RE: newstore performance update

"Chen, Xiaoxi" <xiaoxi.chen@xxxxxxxxx> · Wed, 29 Apr 2015 15:00:30 +0000



> -----Original Message-----
> From: ceph-devel-owner@xxxxxxxxxxxxxxx [mailto:ceph-devel-
> owner@xxxxxxxxxxxxxxx] On Behalf Of Mark Nelson
> Sent: Wednesday, April 29, 2015 9:20 PM
> To: Chen, Xiaoxi
> Cc: ceph-devel@xxxxxxxxxxxxxxx
> Subject: Re: newstore performance update
> 
> 
> 
> On 04/29/2015 03:33 AM, Chen, Xiaoxi wrote:
> > Hi Mark,
> > 	Really good test:) I only played a bit on SSD, the parallel WAL threads
> really helps but we still have a long way to go especially on all-ssd case.
> > I tried this
> https://github.com/facebook/rocksdb/blob/master/util/env_posix.cc#L1515
> by hacking the rocksdb, but the performance difference is negligible.
> >
> > The rocksdb digest speed should be the problem, I believe, I was planned
> to prove this by skip all db transaction, but failed since hitting other deadlock
> bug in newstore.
> 
> I think sage has worked through all of the deadlock bugs I was seeing short of
> possibly something going on with the overlay code.  That probably shouldn't
> matter on SSD though as it's probably best to leave overlay off.
> 
> >
> > Below are a bit more comments.
> >> Sage has been furiously working away at fixing bugs in newstore and
> >> improving performance.  Specifically we've been focused on write
> >> performance as newstore was lagging filestore but quite a bit
> >> previously.  A lot of work has gone into implementing libaio behind
> >> the scenes and as a result performance on spinning disks with SSD WAL
> >> (and SSD backed rocksdb) has improved pretty dramatically. It's now
> often beating filestore:
> >>
> >
> > SSD DB is still better than SSD WAL with request size > 128KB, this indicate
> some WALs are actually written to Level0...Hmm, could we add
> newstore_wal_max_ops/bytes to capping the total WAL size(how much data
> is in WAL but not yet apply to backend FS) ?  I suspect this would improve
> performance by prevent some IO with high WA cost and latency?
> 
> Seems like it could work, but I wish we didn't have to add a workaround.

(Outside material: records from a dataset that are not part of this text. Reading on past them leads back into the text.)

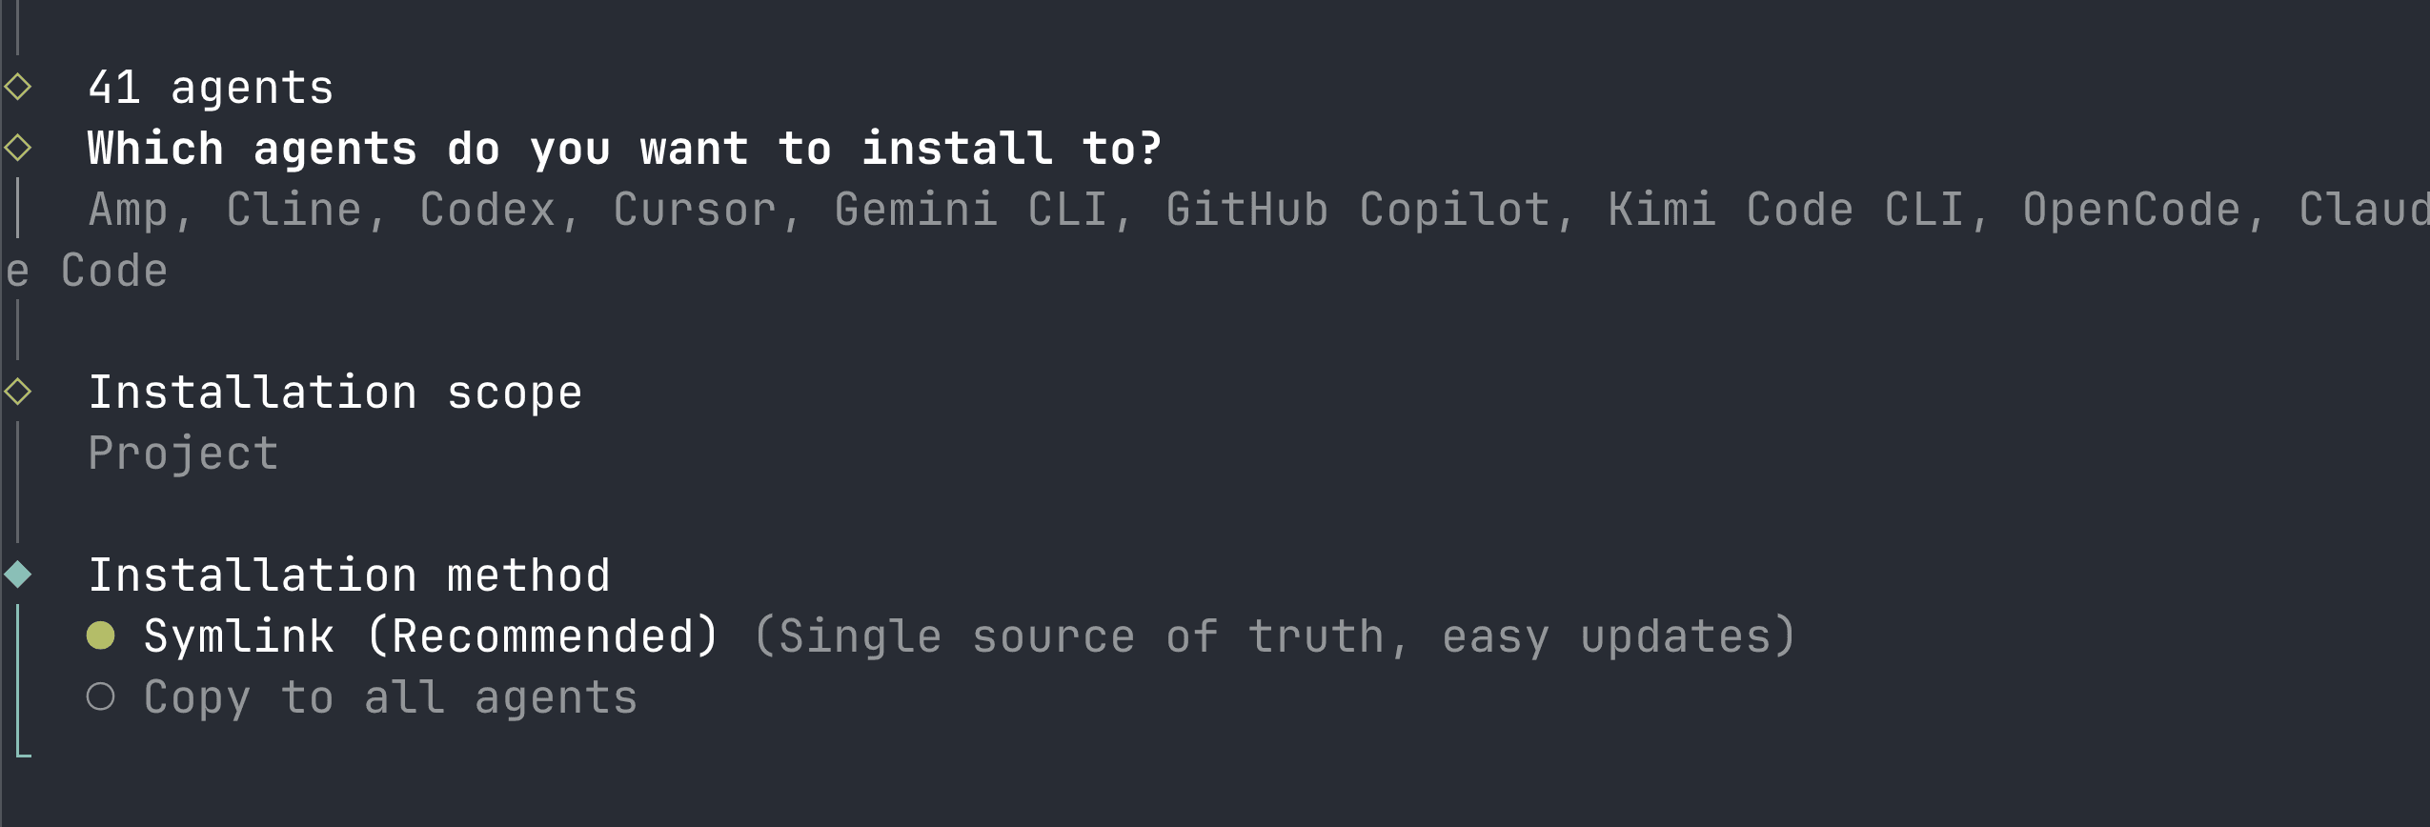Click the filled diamond beside Installation method

tap(17, 573)
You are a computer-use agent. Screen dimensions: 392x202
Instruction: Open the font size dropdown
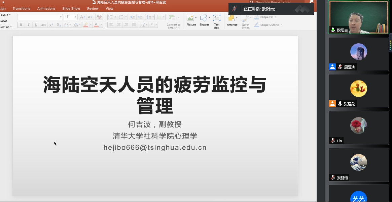(x=75, y=17)
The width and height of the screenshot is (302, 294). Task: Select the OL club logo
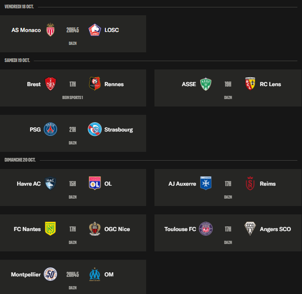pos(95,184)
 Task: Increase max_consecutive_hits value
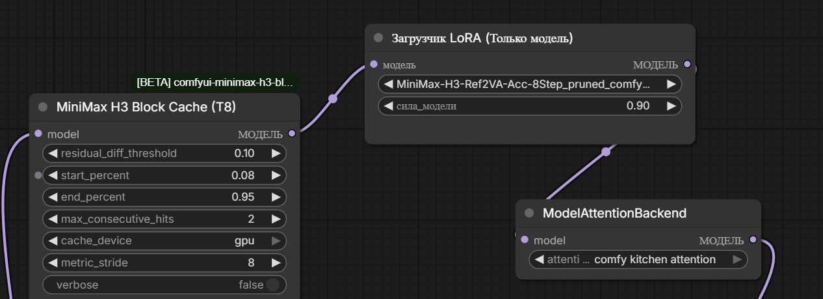point(276,219)
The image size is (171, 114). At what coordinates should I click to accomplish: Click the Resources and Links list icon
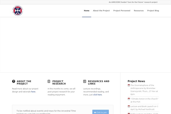pyautogui.click(x=85, y=81)
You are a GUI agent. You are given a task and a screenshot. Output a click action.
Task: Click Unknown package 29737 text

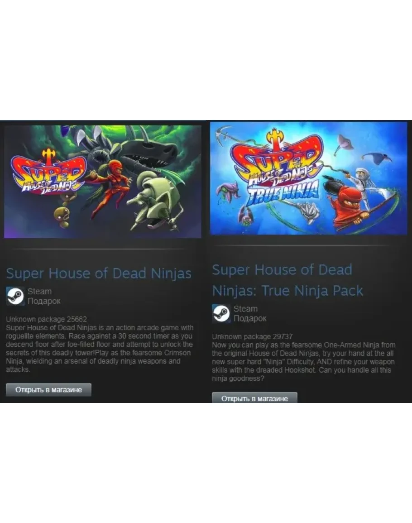(x=252, y=336)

>   It'd be nice if we could just tell rocksdb not to propagate that data.
>   I don't remember, can we use column families for this?
> 
No, column families will not help to this case,  we want to use column families to enforce different layout and policy for different kind of data.

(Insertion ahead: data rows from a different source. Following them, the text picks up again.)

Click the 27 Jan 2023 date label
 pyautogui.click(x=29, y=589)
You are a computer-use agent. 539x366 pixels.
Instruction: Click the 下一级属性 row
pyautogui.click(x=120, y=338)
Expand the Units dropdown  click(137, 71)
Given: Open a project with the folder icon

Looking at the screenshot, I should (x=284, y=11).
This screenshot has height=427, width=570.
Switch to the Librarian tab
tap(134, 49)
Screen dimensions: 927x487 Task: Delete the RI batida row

For example , WAL items go with large write buffer that optimize for write(with the cost of read amplification) , and no block cache(read cache) should be there. But Onode should go with large block cache and Fewer level0, that reduce read amplification.... With Column families we can support this usage.
> >
> >> http://nhm.ceph.com/newstore/newstore-5d96fe6-no_overlay.pdf
> >>
> >> On the other hand, sequential writes are slower than random writes
> >> when the OSD, DB, and WAL are all on the same device be it a spinning
> disk or SSD.
> >
> > I think sequential writes slower than random is by design in Newstore,
> because for every object we can only have one WAL , that means no
> concurrent IO if the req_size* QD < 4MB. Not sure how many #QD do you
> have in the test? I suspect 64 since there is a boost in seq write performance
> with req size > 64 ( 64KB*64=4MB).
> 
> You nailed it, 64.
> 
> >
> > In this case,  IO pattern will be : 1 write to DB WAL->Sync-> 1 Write to FS ->
> Sync,  we do everything in synchronize way ,which is essentially expensive.
> 
> Will you be on the performance call this morning?  Perhaps we can talk about
> it more there?

Will be there, see you then.
> 
> >
> >
> 				Xiaoxi.
> >> -----Original Message-----
> >> From: ceph-devel-owner@xxxxxxxxxxxxxxx [mailto:ceph-devel-
> >> owner@xxxxxxxxxxxxxxx] On Behalf Of Mark Nelson
> >> Sent: Wednesday, April 29, 2015 7:25 AM
> >> To: ceph-devel
> >> Subject: newstore performance update
> >>
> >> Hi Guys,
> >>
> >> Sage has been furiously working away at fixing bugs in newstore and
> >> improving performance.  Specifically we've been focused on write
> >> performance as newstore was lagging filestore but quite a bit
> >> previously.  A lot of work has gone into implementing libaio behind
> >> the scenes and as a result performance on spinning disks with SSD WAL
> >> (and SSD backed rocksdb) has improved pretty dramatically. It's now
> often beating filestore:
> >>
> >
> >> http://nhm.ceph.com/newstore/newstore-5d96fe6-no_overlay.pdf
> >>
> >> On the other hand, sequential writes are slower than random writes
> >> when the OSD, DB, and WAL are all on the same device be it a spinning
> disk or SSD.
> >
> >> In this situation newstore does better with random writes and
> >> sometimes beats filestore (such as in the everything-on-spinning disk
> >> tests, and when IO sizes are small in the everything-on-ssd tests).
> >>
> >> Newstore is changing daily so keep in mind that these results are
> >> almost assuredly going to change.  An interesting area of
> >> investigation will be why sequential writes are slower than random
> >> writes, and whether or not we are being limited by rocksdb ingest speed
> and how.
> >
> >>
> >> I've also uploaded a quick perf call-graph I grabbed during the
> >> "all-SSD" 32KB sequential write test to see if rocksdb was starving
> >> one of the cores, but found something that looks quite a bit different:
> >>
> >> http://nhm.ceph.com/newstore/newstore-5d96fe6-no_overlay.pdf
> >>
> >> Mark
> >> --
> >> To unsubscribe from this list: send the line "unsubscribe ceph-devel"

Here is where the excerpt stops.